These numbers are significantly higher than the average length of hospital stay and related costs among patients who did not have an opioid-induced respiratory episode on a hospital’s general care, the researchers added.

Hospital costs among patients who received parenteral opioids for one or more opioid-induced respiratory depression events while on the general care floor: $21,892. Hospital costs for patients with no opioid-induced respiratory depression events: $18,206.
Reference: Khanna et al. BMC Anesthesiol. 2021;doi: 10.1186/s12871-021-01307-8.

While this “is a very obvious fact, the magnitude of these outcomes is very disturbing and surprising,” Ashish Kumar Khanna, MD, FCCP, FCCM, study author and an associate professor of anesthesiology at the Wake Forest University School of Medicine, told Healio Primary Care.

Ashish Kumar Khanna

Khanna and colleagues previously published data from the PRODIGY trial, where nearly half of 1,495 inpatients aged 18 years and older from 16 sites across seven countries experienced an opioid-induced respiratory depression event, which was detected through nonstop oximetry and capnography monitoring.

“A natural next question was to access the relationship of opioid-induced respiratory depression on health care resource utilization, and costs associated with adverse events linked to this as we recover patients in the hospital,” Khanna said.

The researchers assessed the relationship between opioid-induced respiratory depression and health care resource utilization in 1,335 adults (including 769 from the United States) from the PRODIGY trial. The patients were given parenteral opioids and underwent uninterrupted capnography and pulse oximetry monitoring. Khanna and colleagues retrospectively collected data on hospital costs for 420 U.S. patients.

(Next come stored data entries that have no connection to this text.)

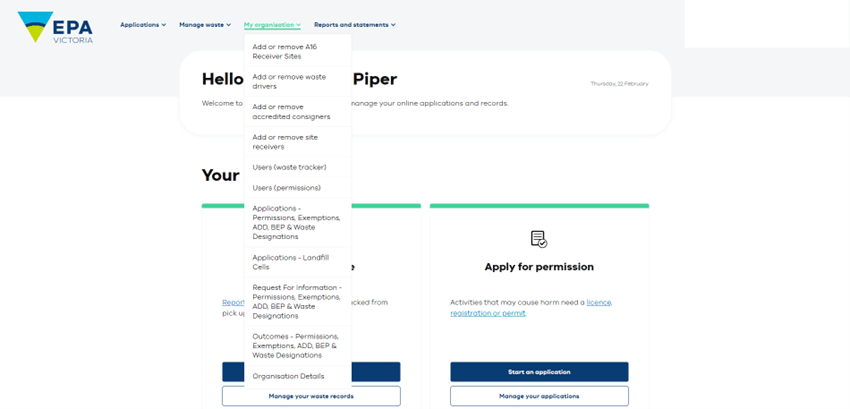Select Applications - Landfill Cells
Viewport: 850px width, 409px height.
click(298, 263)
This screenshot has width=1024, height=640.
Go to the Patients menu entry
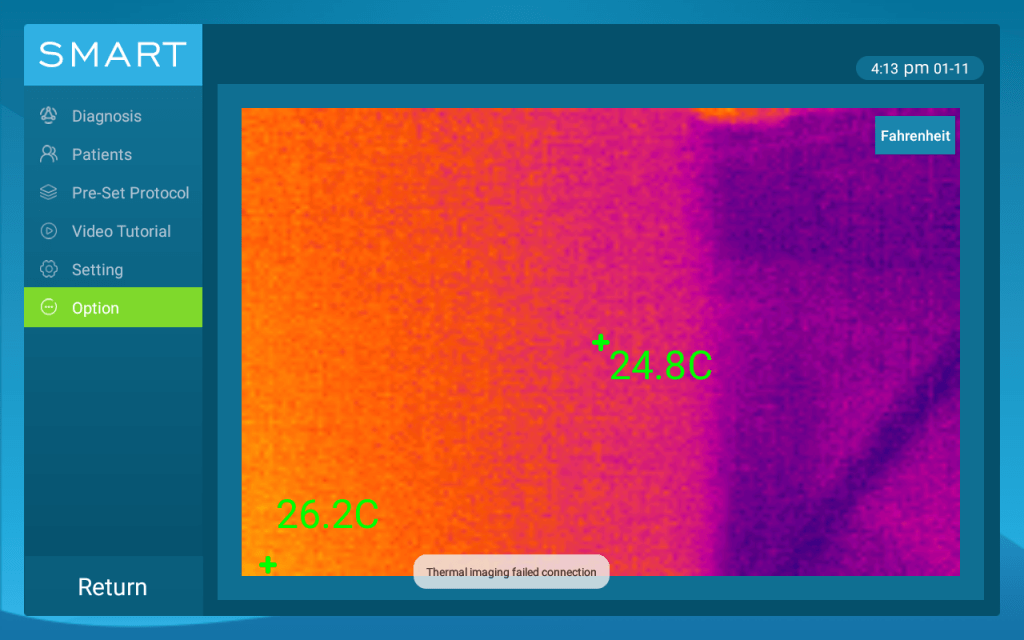coord(102,154)
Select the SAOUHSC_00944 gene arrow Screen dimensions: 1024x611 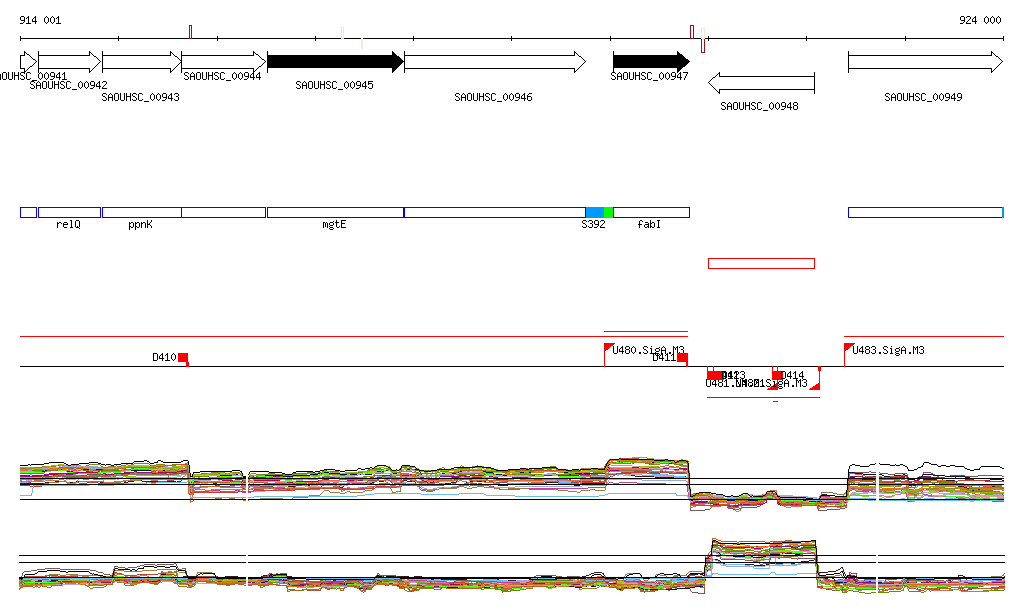click(x=223, y=62)
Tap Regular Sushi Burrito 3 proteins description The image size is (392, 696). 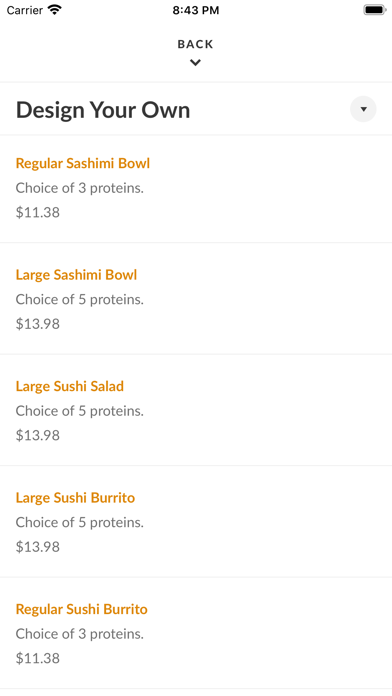pyautogui.click(x=80, y=633)
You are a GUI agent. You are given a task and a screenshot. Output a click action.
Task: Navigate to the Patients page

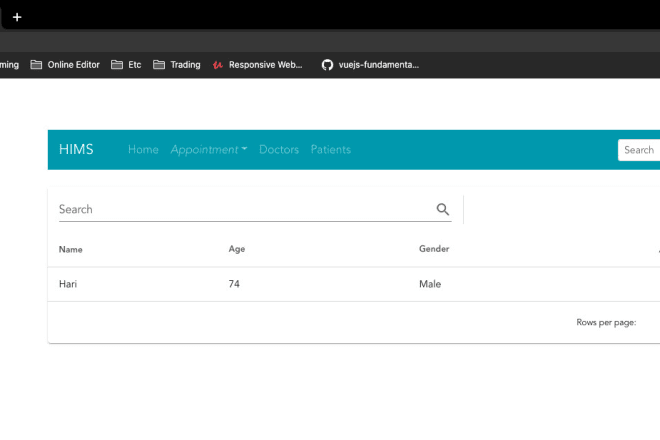[331, 150]
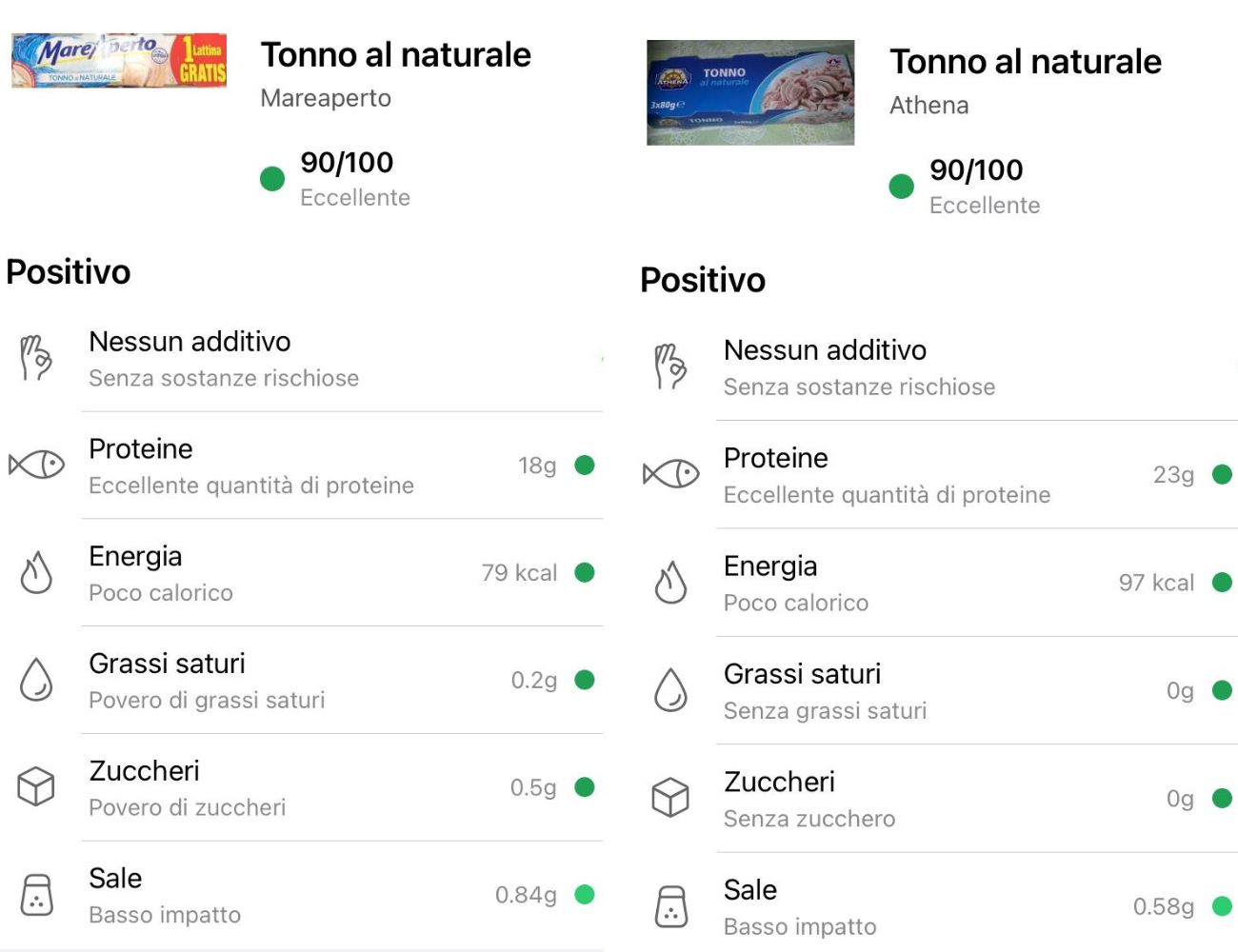Expand the Proteine row for Mareaperto
The width and height of the screenshot is (1238, 952).
point(286,466)
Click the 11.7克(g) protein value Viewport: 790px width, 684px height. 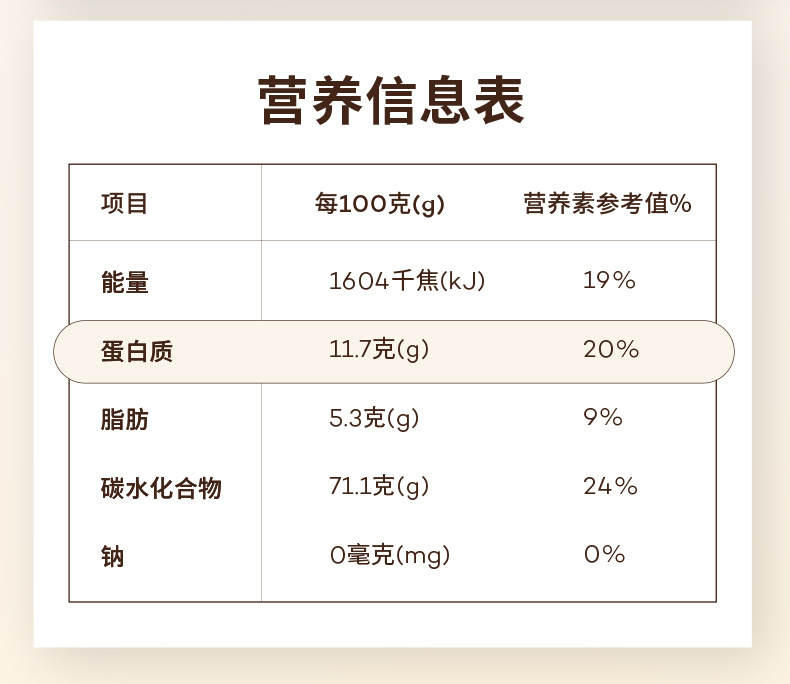(379, 350)
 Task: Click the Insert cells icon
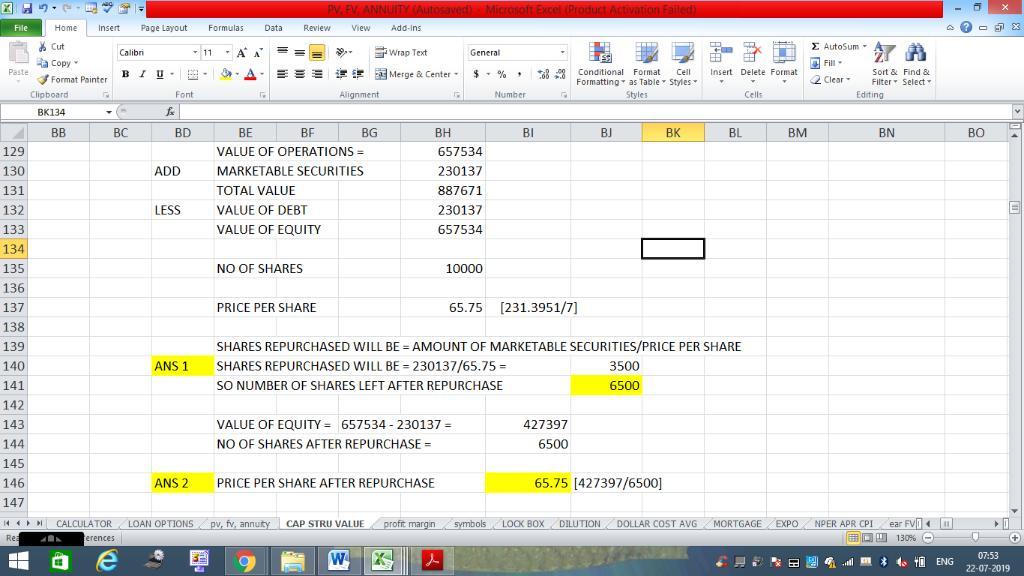[x=720, y=56]
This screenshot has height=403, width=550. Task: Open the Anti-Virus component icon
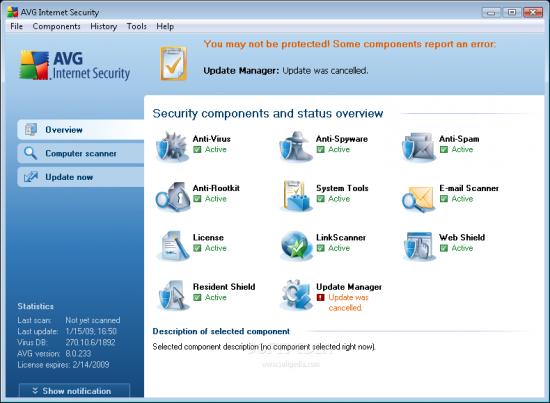(x=172, y=147)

The researchers reported that inpatients with one or more opioid-induced respiratory depression events had a longer length of stay (6.4 vs. 5 days; P = .009) and higher hospital costs ($21,892 vs. $18,206; P = 0.002) compared with patients who did not have an episode. Also, inpatients who had high PRODIGY respiratory depression risk scores and one or more opioid-induced respiratory depression events had higher hospital costs compared with high-risk patients who did not have an episode ($21,948 vs. $18,474, P = .0495). A propensity weighted analysis revealed that inpatients with one or more opioid-induced respiratory depression events had 17% higher costs than those who did not (P = 0.007).

Khanna and colleagues noted that the results draw attention to “the unmet need in the quality of care for general care floor patients receiving opioids.”

“Opioid induced respiratory depression is common and prevalent on hospital general care floors,” Khanna said. “Early identification of patients at risk for respiratory depression, along with early proactive intervention, may reduce the incidence of respiratory depression and its associated clinical and economic burden.”

The next steps of this research “will be to perform a true cost-effectiveness analysis and build a model which will allow clinicians and hospital administrators to calculate a ‘break-even’ point for investment into increased continuous surveillance monitoring tools and how much of a decrease in opioid induced respiratory depression would allow for a break-even investment point,” Khanna said.